**Task description**
Begin at the line containing "1456x819 pixels." in the records below, end at the line containing "Screen dimensions: 1568x710", and retype each line in that span exactly. No other line and no image should appear.

(Screenshot grounding data)
# # #

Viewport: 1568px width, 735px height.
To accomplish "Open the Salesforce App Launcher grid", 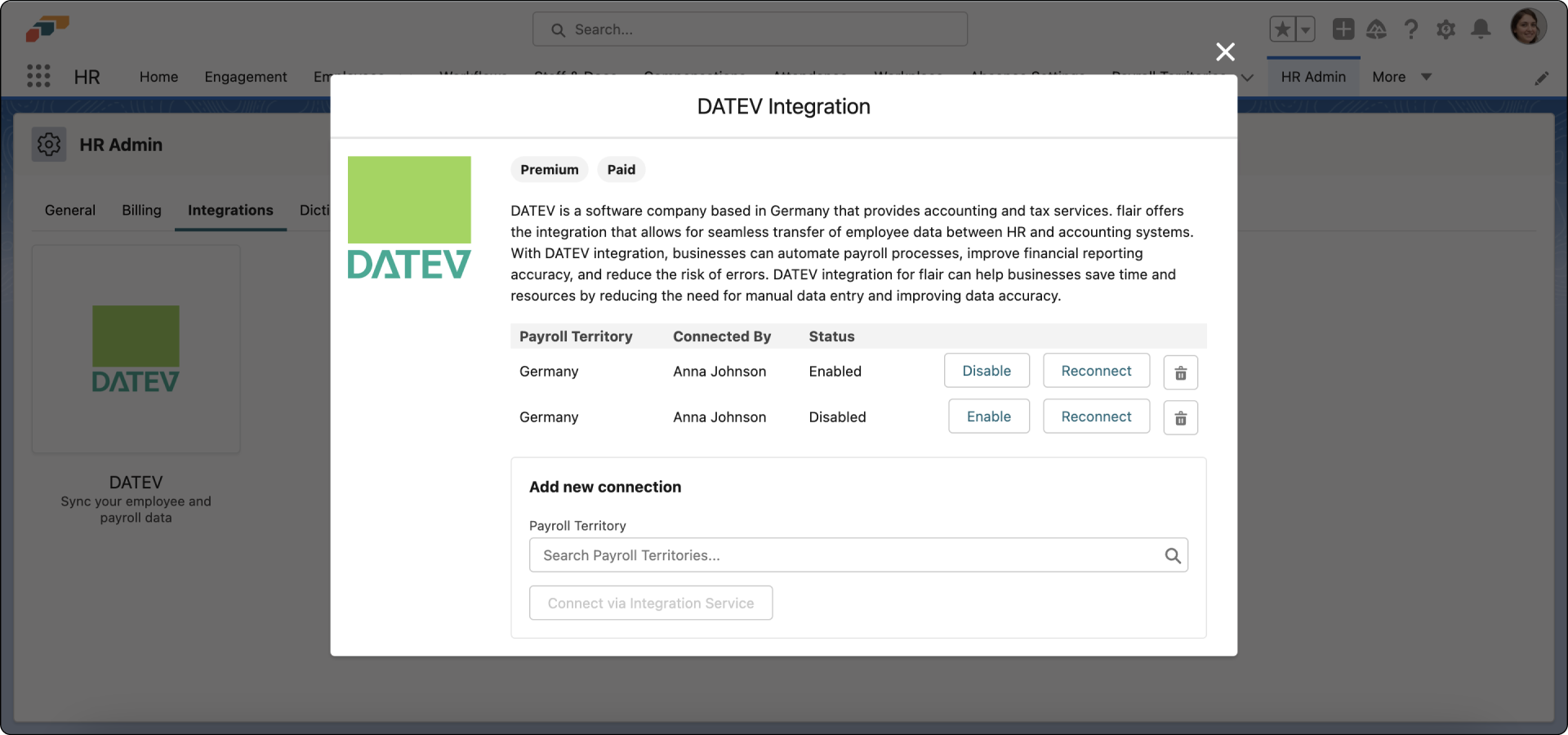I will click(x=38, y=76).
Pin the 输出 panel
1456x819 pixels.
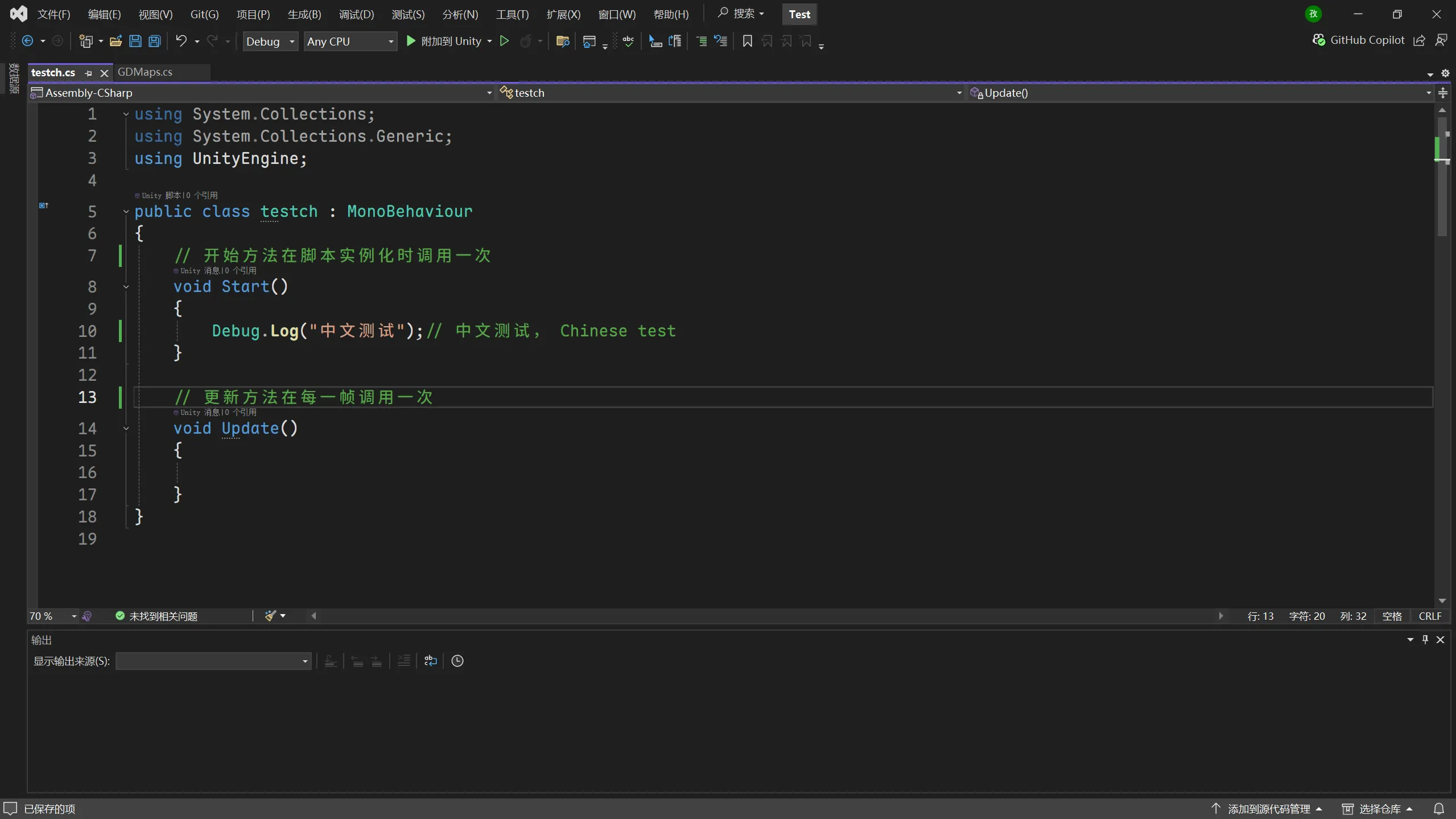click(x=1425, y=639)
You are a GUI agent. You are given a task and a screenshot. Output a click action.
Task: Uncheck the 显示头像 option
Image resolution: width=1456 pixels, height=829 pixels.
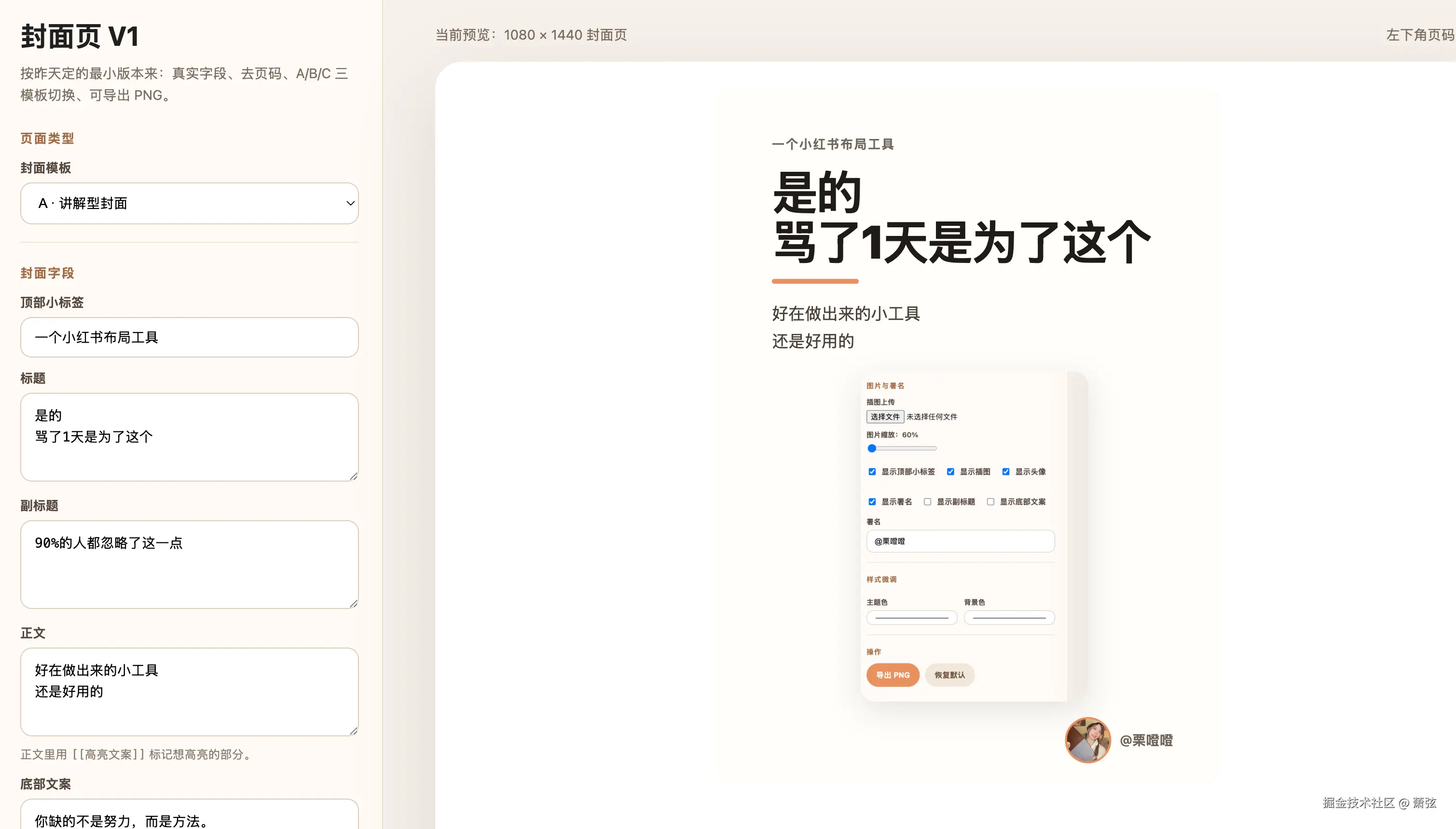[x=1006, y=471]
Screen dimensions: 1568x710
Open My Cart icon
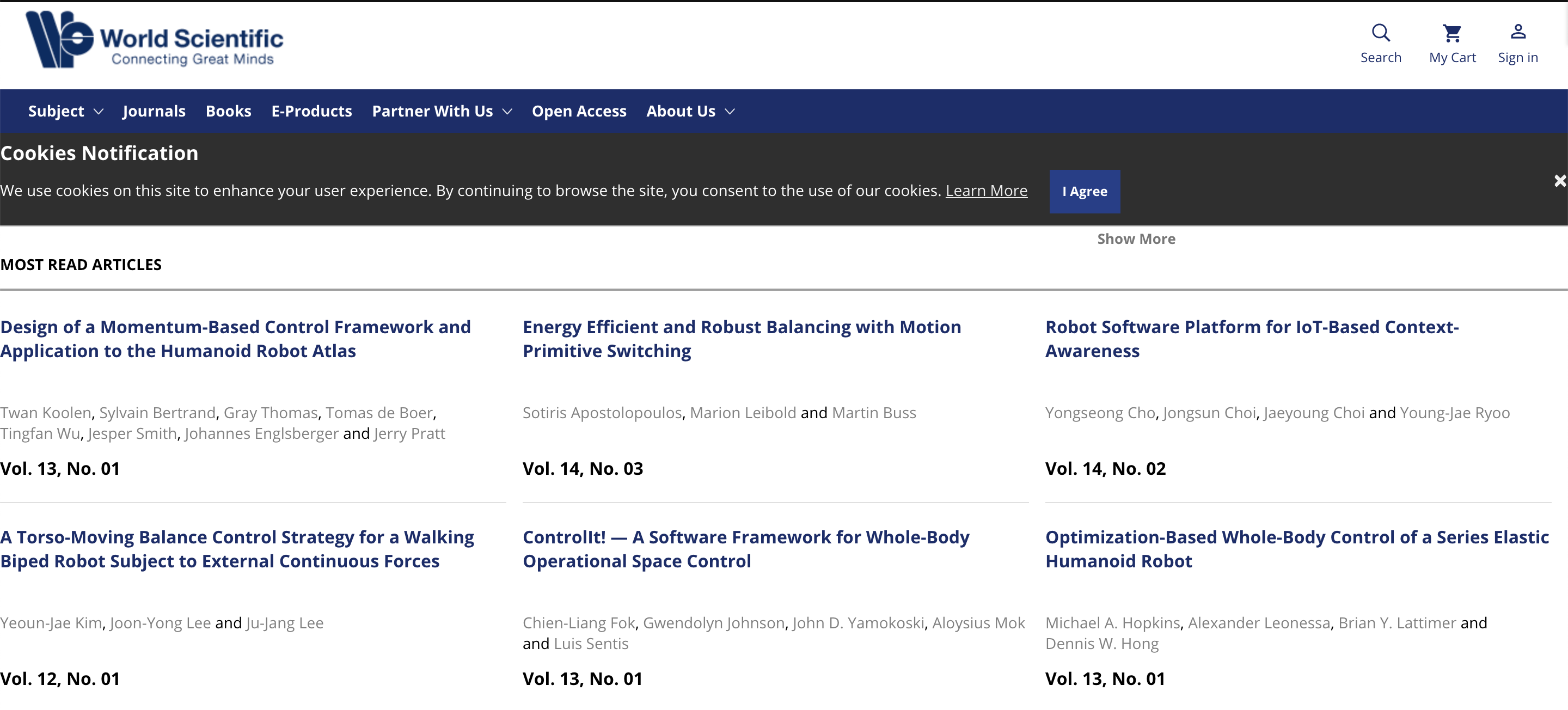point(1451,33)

# # #

**Finished task**
1456x819 pixels.
click(x=1425, y=639)
You are a GUI agent. You are given a task and a screenshot. Output a click action.
Task: Uncheck the 显示头像 option
Image resolution: width=1456 pixels, height=829 pixels.
[x=1006, y=471]
Screen dimensions: 1568x710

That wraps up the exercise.